The healthcare sector was the only industry to experience inflows, unsurprisingly, but the technology sector saw outflows of more than $25 bn – more than any other sector in the S&P 500 – according to analysis of sector fund flows for the first quarter among Nasdaq IR Intelligence’s client base.

What’s more surprising is that investors were selling off large-cap technology stocks. The value change across large-cap technology stocks in the first quarter was $72.1 bn, according to analysis of Nasdaq’s client base. Small-cap technology stocks also saw a significant decrease in value, of $235 mn, while mid-caps actually saw an increase of $6.2 mn.

‘It’s evident that institutional investors had been a big source of supply across the first quarter, especially once the volatility started,’ says Lauren Elkin, senior technology analyst at Nasdaq IR Intelligence. ‘It was clear that large-cap technology stocks had been a target for selling. It speaks to the performance and profits being there. In this environment where there were significant losses across the board, portfolio managers didn’t have many options for chasing gains. They may look to sell the names where profit already exists and then when they look to deploy capital again, they’ll move back in at a better valuation.’

Analysts examined the risk and reward profile of the technology sector, relative to the other 10 sectors in the S&P 500, during the first quarters of 2019 and 2020 to examine sell-off.

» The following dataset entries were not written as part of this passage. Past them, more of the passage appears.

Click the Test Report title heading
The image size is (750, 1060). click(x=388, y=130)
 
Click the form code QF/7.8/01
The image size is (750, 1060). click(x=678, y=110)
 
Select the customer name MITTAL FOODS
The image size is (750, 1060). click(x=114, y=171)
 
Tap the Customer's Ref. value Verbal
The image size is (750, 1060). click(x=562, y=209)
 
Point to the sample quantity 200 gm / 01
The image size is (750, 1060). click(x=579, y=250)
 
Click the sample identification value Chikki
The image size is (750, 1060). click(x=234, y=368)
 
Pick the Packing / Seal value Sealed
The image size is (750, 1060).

During the first quarter of 2019, the technology sector offered the second-highest median daily return (second only to energy) while maintaining a competitive level of daily volatility of 1.93 percent.

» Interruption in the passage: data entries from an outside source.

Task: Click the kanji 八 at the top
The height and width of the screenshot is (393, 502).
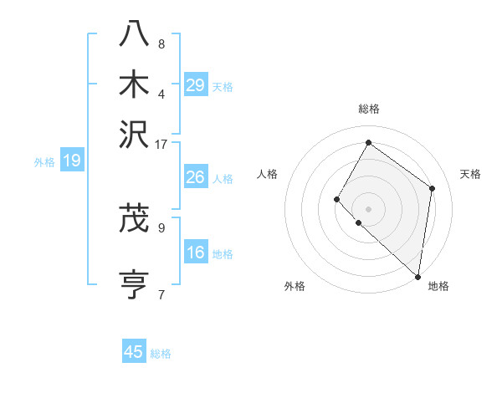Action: [x=134, y=34]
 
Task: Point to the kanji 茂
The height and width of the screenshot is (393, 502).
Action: [x=134, y=219]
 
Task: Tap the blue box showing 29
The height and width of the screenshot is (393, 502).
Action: [x=196, y=85]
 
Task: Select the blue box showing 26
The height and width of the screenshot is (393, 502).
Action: [x=196, y=178]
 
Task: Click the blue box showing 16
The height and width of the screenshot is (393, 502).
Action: [x=196, y=253]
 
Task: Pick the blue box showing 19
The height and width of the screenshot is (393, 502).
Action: [x=72, y=161]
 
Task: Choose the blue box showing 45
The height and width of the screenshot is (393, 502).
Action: [x=134, y=352]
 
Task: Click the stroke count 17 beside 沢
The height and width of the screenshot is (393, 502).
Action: [x=161, y=144]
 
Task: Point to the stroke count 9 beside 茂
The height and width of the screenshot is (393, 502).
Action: [x=161, y=226]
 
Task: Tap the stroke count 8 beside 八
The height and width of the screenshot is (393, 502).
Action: [x=161, y=43]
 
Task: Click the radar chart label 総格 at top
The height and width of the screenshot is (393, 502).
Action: [x=368, y=109]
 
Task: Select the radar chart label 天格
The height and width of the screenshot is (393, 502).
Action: [x=470, y=174]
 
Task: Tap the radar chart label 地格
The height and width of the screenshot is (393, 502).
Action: [x=438, y=287]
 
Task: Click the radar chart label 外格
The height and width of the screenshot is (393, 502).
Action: [x=295, y=287]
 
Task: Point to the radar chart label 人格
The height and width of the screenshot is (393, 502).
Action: [x=268, y=174]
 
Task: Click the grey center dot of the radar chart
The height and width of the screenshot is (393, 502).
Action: [x=368, y=208]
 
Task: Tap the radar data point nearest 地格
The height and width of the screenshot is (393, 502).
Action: [x=417, y=276]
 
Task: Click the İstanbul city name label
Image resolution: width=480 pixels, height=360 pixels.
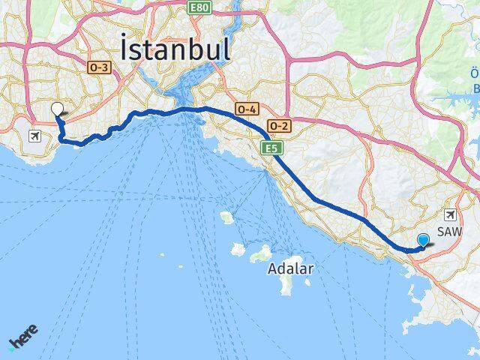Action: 174,50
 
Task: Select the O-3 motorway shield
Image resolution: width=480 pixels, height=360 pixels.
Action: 100,68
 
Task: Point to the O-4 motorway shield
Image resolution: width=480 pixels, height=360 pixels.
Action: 247,110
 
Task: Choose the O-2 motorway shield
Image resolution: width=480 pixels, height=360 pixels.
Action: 279,125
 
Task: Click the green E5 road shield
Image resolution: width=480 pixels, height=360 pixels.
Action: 272,148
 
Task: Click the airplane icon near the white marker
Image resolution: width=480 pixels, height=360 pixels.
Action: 34,136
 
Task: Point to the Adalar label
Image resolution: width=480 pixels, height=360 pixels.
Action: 290,268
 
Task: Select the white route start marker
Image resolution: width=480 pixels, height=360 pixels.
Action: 58,109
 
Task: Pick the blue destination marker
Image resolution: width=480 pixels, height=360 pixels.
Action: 423,240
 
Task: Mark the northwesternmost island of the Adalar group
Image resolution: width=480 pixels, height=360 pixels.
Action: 226,218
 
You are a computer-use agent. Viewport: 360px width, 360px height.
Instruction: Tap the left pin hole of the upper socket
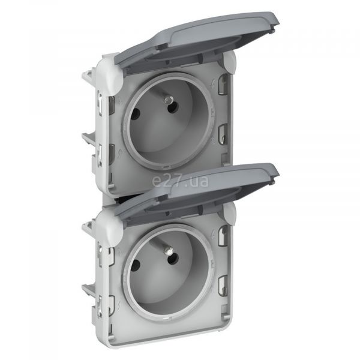point(136,113)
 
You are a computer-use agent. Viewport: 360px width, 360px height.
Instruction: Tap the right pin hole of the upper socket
point(173,107)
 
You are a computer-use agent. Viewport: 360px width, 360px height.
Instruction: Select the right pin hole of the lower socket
point(173,259)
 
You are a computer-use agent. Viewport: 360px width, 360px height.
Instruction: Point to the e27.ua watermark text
point(180,181)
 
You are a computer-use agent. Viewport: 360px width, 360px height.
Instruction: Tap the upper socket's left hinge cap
point(109,73)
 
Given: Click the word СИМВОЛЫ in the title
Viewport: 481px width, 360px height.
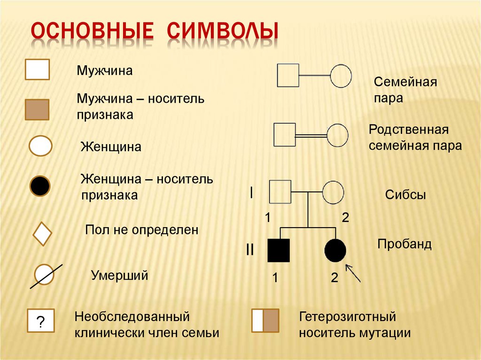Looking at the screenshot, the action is [x=223, y=31].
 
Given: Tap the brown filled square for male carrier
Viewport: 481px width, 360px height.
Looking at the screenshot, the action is [x=37, y=109].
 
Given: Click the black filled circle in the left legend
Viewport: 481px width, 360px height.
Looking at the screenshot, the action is [x=40, y=186].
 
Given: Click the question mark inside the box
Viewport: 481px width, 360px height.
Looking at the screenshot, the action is [x=40, y=322].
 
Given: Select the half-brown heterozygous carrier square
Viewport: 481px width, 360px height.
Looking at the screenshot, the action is [x=265, y=321].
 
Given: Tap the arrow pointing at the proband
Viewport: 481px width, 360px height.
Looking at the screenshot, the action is [x=353, y=273].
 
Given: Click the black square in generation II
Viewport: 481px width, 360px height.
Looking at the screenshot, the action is [x=279, y=251].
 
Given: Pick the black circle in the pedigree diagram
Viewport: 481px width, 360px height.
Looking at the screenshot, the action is [x=335, y=251].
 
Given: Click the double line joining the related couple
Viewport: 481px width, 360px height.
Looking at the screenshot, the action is [x=311, y=135].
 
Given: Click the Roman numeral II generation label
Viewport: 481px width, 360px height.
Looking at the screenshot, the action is [x=250, y=250].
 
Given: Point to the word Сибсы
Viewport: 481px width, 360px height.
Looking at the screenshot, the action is [x=405, y=195].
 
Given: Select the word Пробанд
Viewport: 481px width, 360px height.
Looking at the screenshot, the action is [x=404, y=244].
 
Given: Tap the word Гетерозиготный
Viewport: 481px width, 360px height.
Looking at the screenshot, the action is [x=348, y=316].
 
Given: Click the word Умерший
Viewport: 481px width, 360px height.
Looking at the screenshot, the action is [x=120, y=276].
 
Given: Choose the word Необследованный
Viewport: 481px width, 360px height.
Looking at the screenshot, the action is [x=132, y=316].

During the first quarter of 2020, the sector provided a negative median return of -0.04 percent, which was still the third-best median sector return. Volatility in the sector increased significantly, to 4.72 percent, causing a drop in the risk/reward profile that’s unparalleled across the other sectors in the S&P 500 during the same time. 

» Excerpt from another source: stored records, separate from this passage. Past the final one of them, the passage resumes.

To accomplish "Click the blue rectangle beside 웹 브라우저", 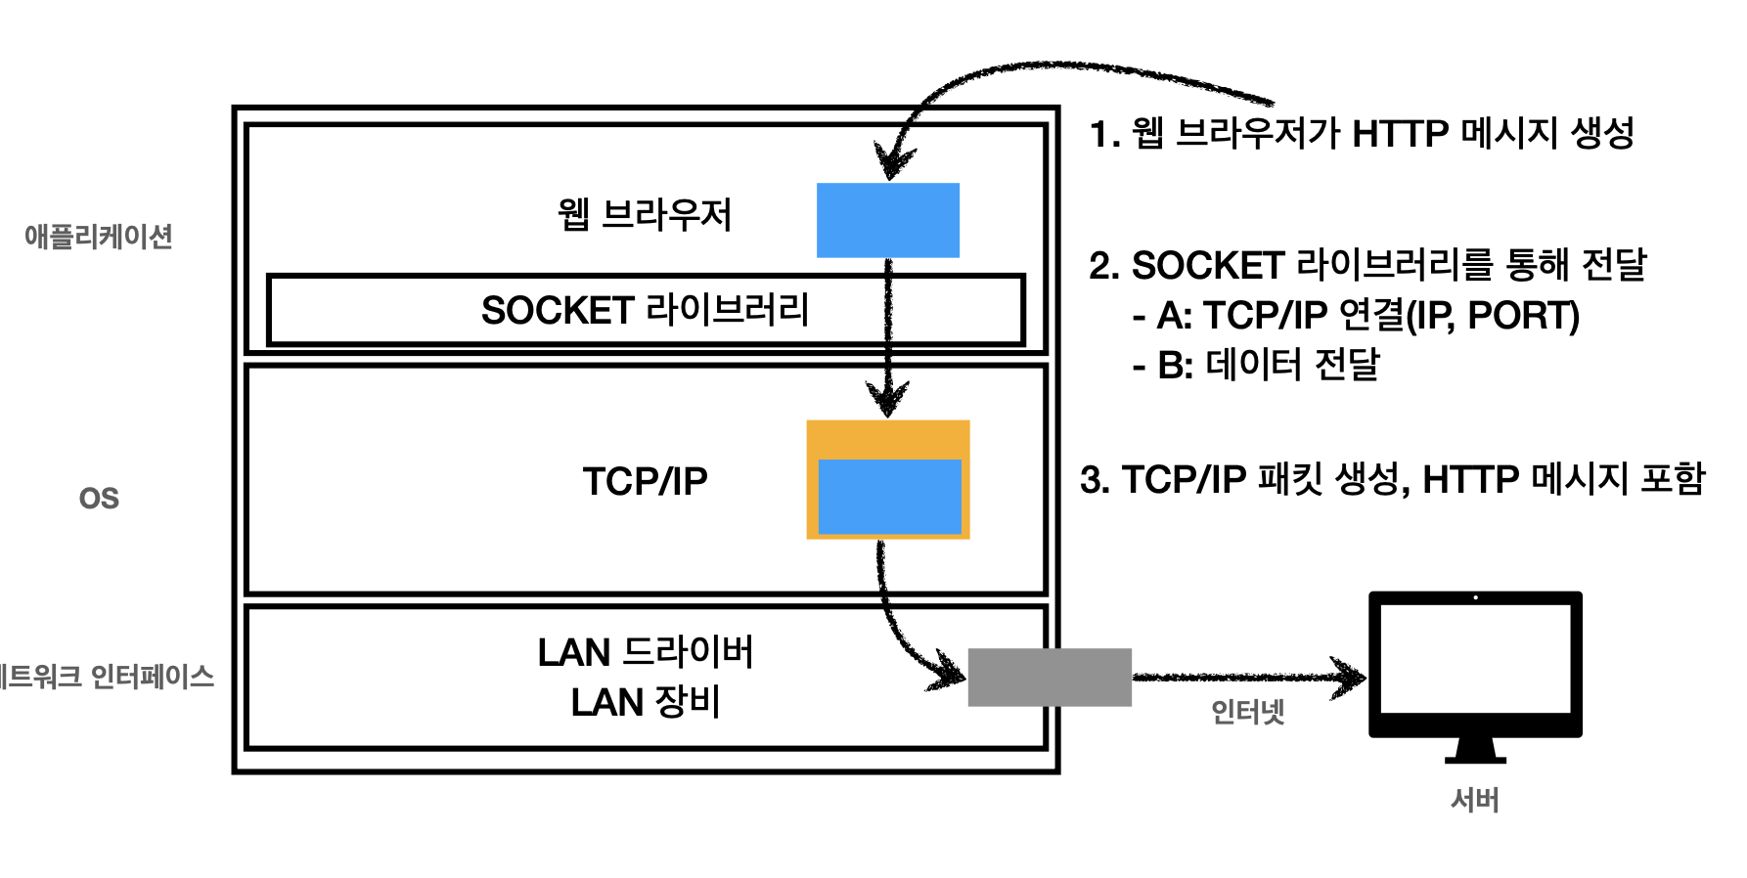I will [x=887, y=220].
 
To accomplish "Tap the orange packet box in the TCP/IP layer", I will [x=887, y=439].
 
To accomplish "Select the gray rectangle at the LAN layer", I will [x=1049, y=677].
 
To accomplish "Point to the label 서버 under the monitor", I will [x=1474, y=800].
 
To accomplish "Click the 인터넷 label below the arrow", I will [x=1247, y=712].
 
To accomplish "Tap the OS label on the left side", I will [x=99, y=499].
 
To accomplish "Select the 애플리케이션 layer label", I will [x=99, y=237].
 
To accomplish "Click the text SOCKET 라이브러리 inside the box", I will [x=645, y=310].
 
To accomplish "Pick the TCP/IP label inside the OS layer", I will [x=645, y=481].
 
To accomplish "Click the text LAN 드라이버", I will [x=645, y=652].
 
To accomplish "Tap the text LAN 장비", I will [x=645, y=702].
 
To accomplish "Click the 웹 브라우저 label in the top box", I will [x=645, y=215].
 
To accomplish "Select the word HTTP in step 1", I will [x=1400, y=134].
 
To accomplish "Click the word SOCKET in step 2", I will [x=1207, y=266].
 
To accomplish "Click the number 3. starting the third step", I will [x=1095, y=480].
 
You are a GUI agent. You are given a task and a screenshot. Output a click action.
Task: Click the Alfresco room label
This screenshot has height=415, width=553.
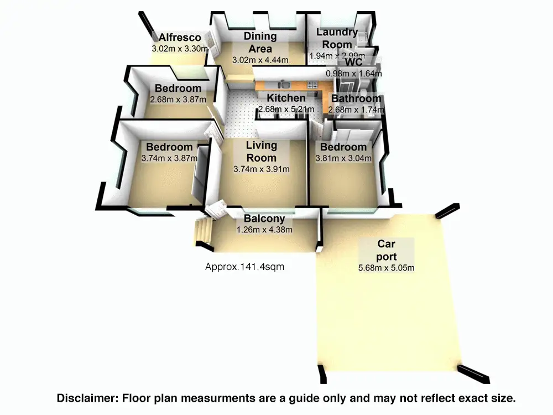coord(180,38)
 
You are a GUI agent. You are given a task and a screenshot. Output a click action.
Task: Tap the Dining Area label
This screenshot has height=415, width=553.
coord(260,42)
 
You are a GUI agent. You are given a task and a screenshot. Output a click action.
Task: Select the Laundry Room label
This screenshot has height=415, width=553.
coord(337,38)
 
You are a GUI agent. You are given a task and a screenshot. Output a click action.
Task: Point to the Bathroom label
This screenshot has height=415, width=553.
coord(356,98)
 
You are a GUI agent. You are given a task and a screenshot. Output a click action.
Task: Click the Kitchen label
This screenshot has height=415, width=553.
coord(286,98)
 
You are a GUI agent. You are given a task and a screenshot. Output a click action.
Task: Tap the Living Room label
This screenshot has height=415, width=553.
coord(262,152)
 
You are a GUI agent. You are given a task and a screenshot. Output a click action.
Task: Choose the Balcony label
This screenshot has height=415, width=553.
coord(264,219)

The technology sector’s weighting in the S&P 500 increased from 21 percent to 25 percent between Q1 2019 and Q1 2020. ‘As information technology represents such a large portion of the pie and offers such a relatively attractive return per level of risk, it is fair to assume that alpha generation is contingent on equal or greater exposure to the sector,’ Nasdaq’s analysts write.

Nasdaq’s analysts also conducted a year-on-year examination of market changes. Between Q1 2019 and Q1 2020, only four categories increased in size. Three of those increased modestly, but for technology companies failing within the 75th percentile in size, there was a 43 percent change, a ‘substantial’ change according to Nasdaq’s analysts.

‘Across the small and mid-cap technology stocks, we saw some institutional demand, specifically from growth investors,’ Elkin says. ‘What we’re thinking here is that investors could be looking to deploy capital and move off the sidelines. Some of the best opportunities might be in the small and mid-cap space, where there might be better valuations given the recent liquidity concerns.’

This analysis of the technology sector’s performance during the first quarter can help issuers understand what caused the volatility in their stock long before the 13F filings are released, Elkin says. Given that 13F filings are still only released 90 days after trading has occurred, they’re of limited use in interpreting the volatility that defined the markets during March and April, whereas Elkin suggests that Nasdaq’s ability to analyze data from more than 2,000 global clients generates real-time insights for issuers and IR teams specifically.